--- What is required ---
Reproduce all the rows below, requests included, rescaling every coordinate in the answers by a factor of 2.35 and rounding to whole numbers, with halves rounded up. Leave all other numbers unchanged, and omit the pictures from your reply.

[Recorded data]

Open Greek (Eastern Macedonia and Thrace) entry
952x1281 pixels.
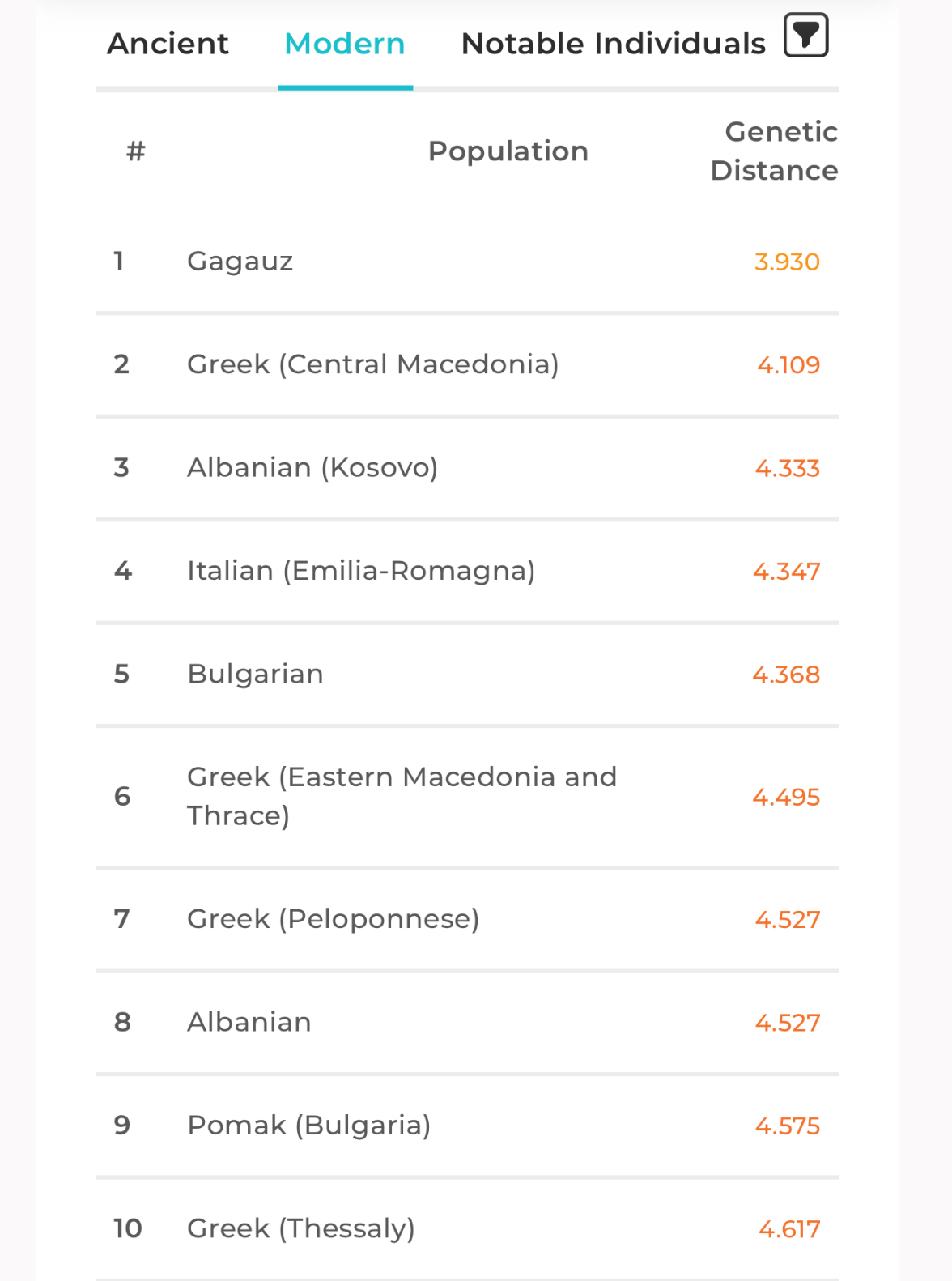point(402,796)
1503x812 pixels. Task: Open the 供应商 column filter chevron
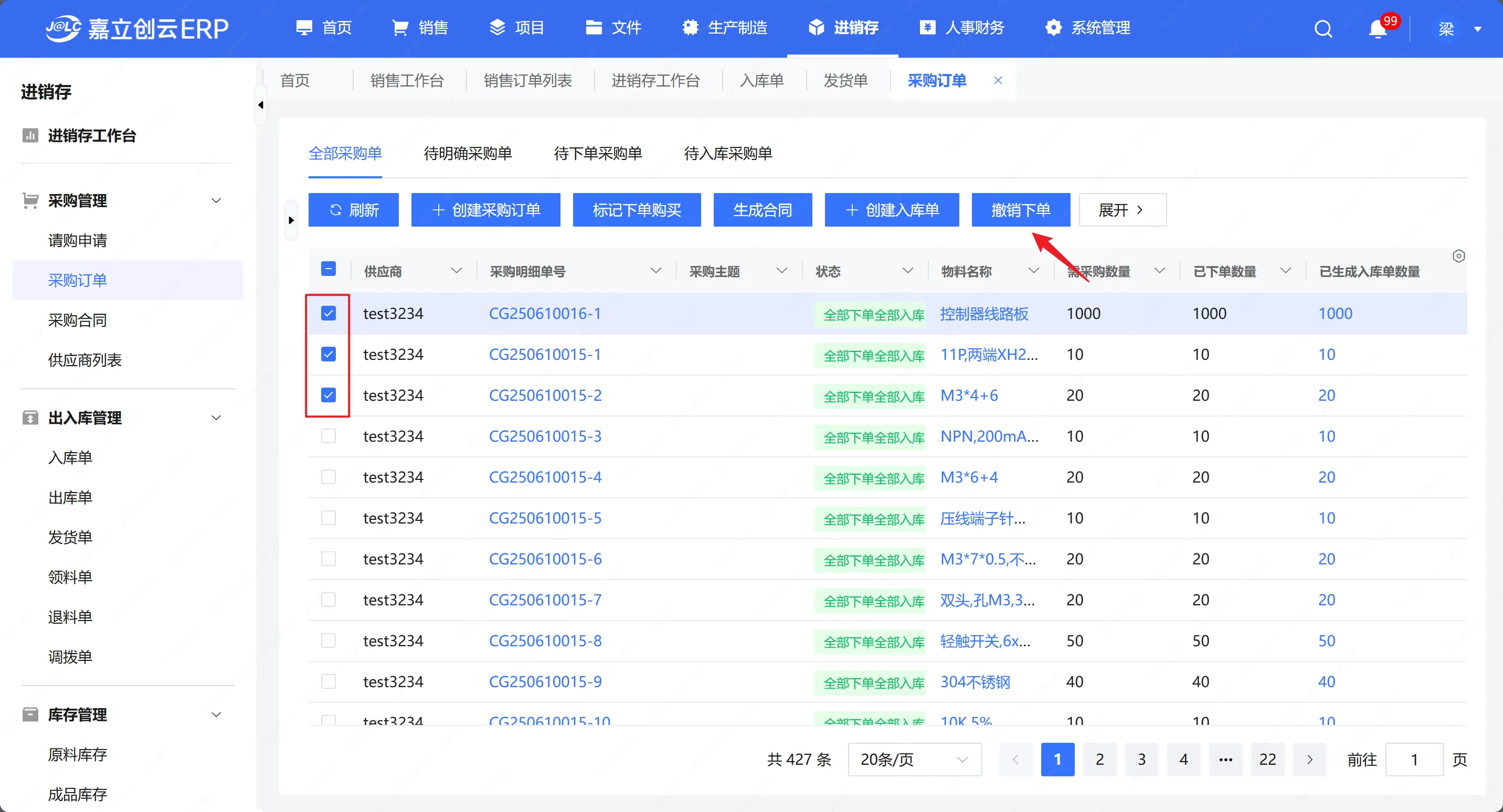(456, 271)
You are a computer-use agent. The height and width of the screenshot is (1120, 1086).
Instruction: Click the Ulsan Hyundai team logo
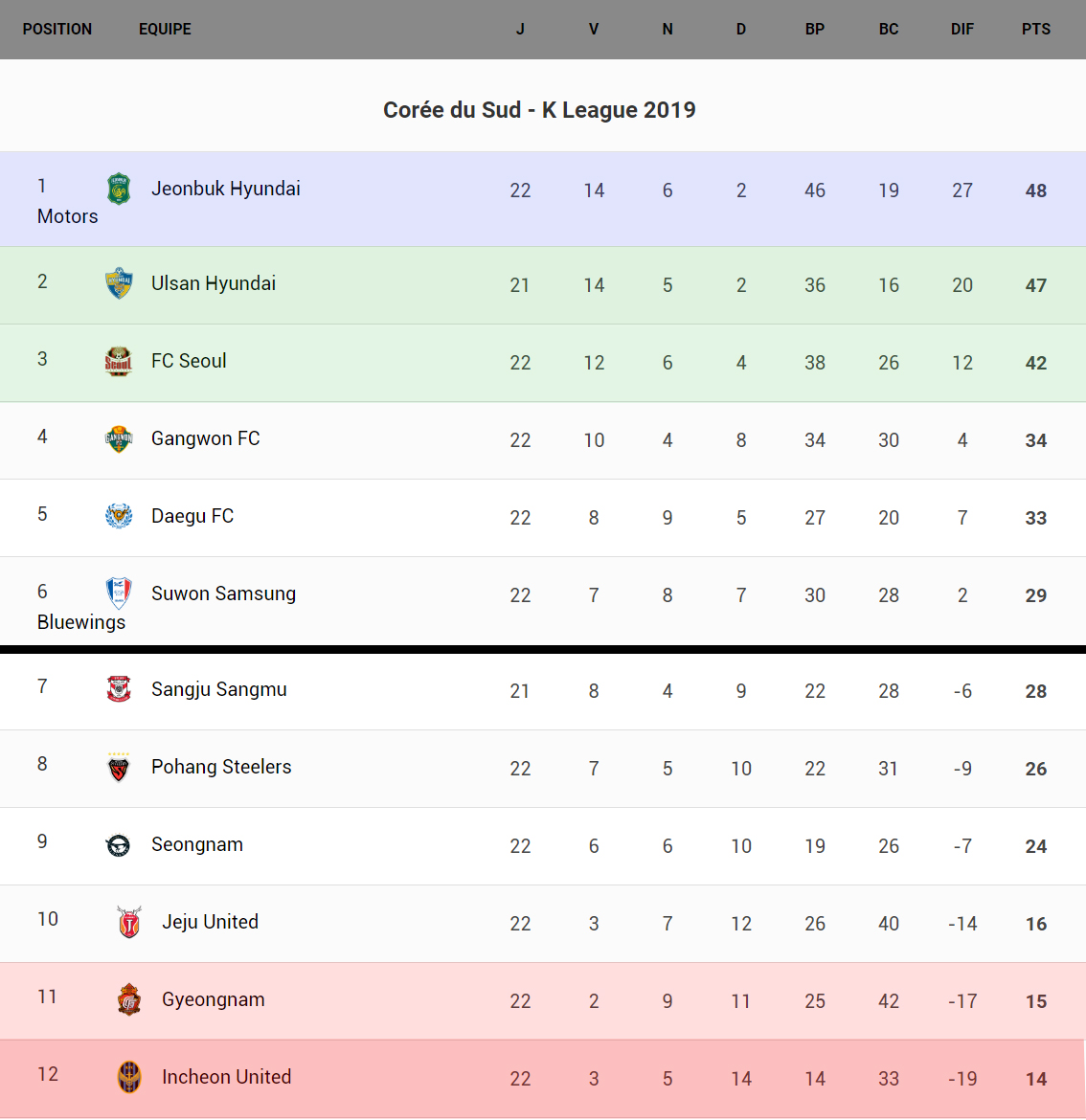click(119, 283)
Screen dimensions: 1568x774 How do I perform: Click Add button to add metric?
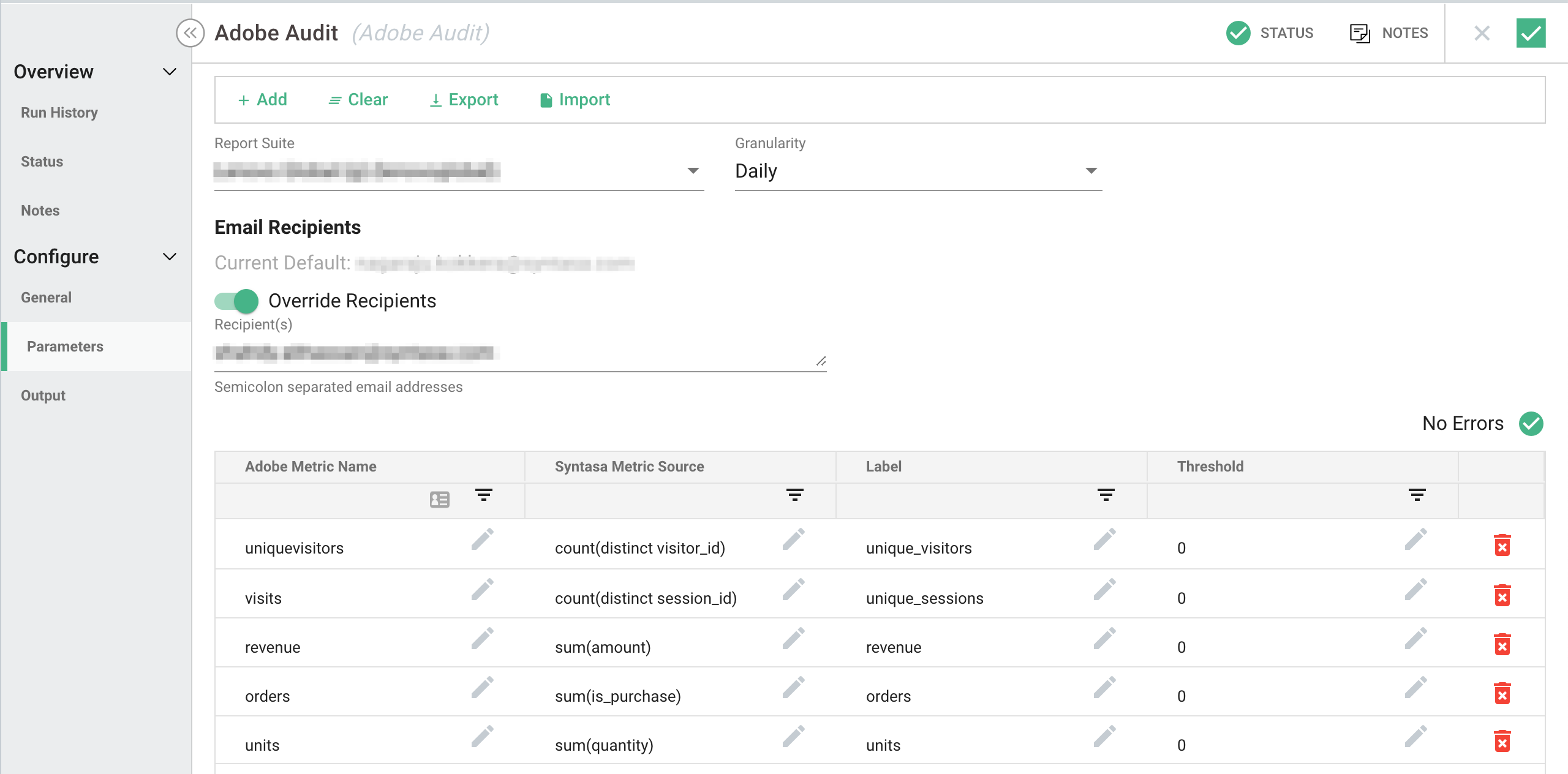[262, 100]
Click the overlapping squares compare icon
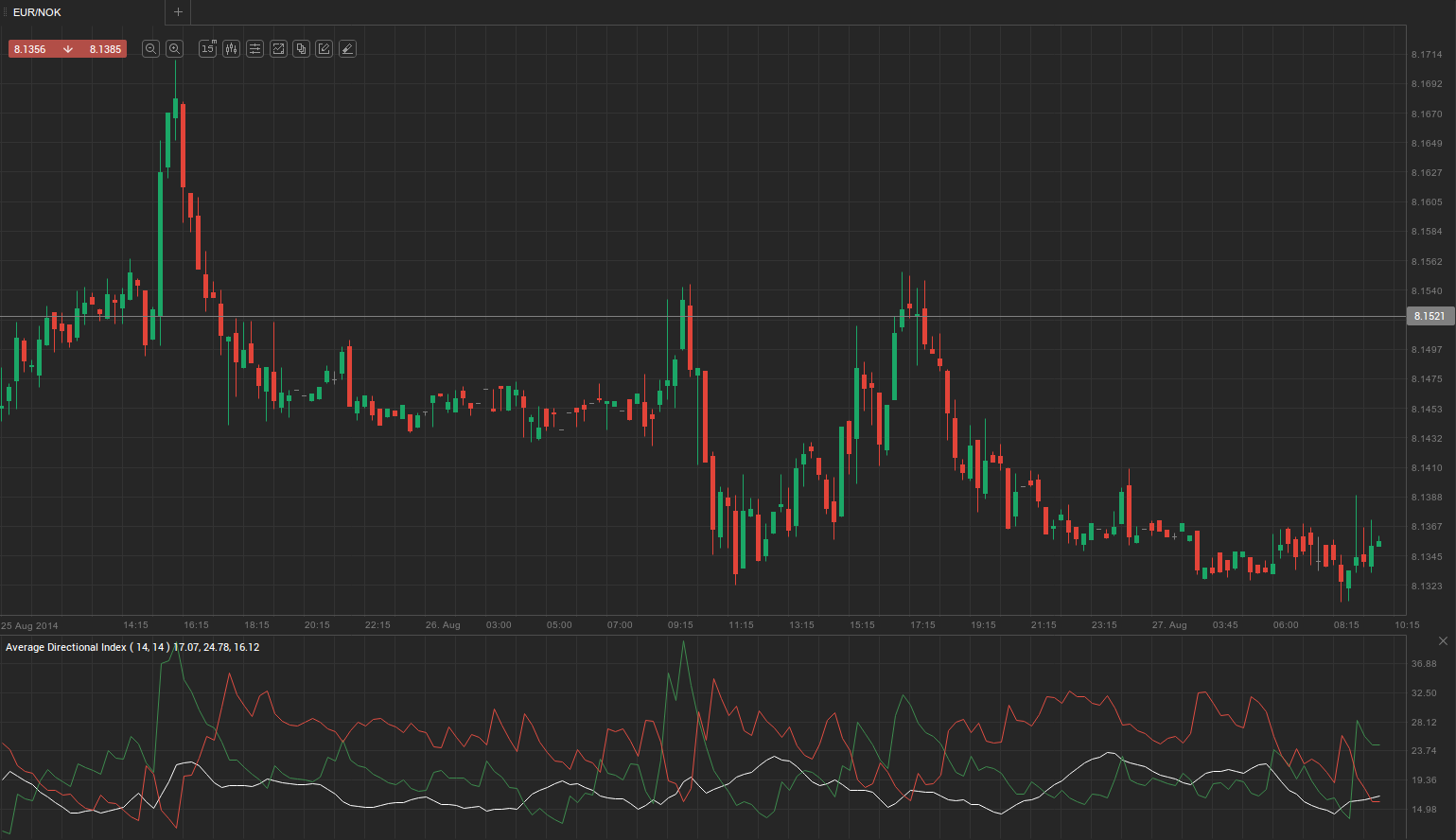 coord(301,49)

--- Result ---
Open Greek (Eastern Macedonia and Thrace) entry
952x1281 pixels.
point(945,1871)
1503x812 pixels. Task: Open the 供应商 column filter chevron
(1072, 637)
You are a computer-use agent. The height and width of the screenshot is (1120, 1086).
Instruction: Click the Ulsan Hyundai team logo
click(280, 665)
Screen dimensions: 1568x774 How do I perform: Click Add button to add metric?
[616, 235]
Click the overlapping squares compare icon
 coord(707,115)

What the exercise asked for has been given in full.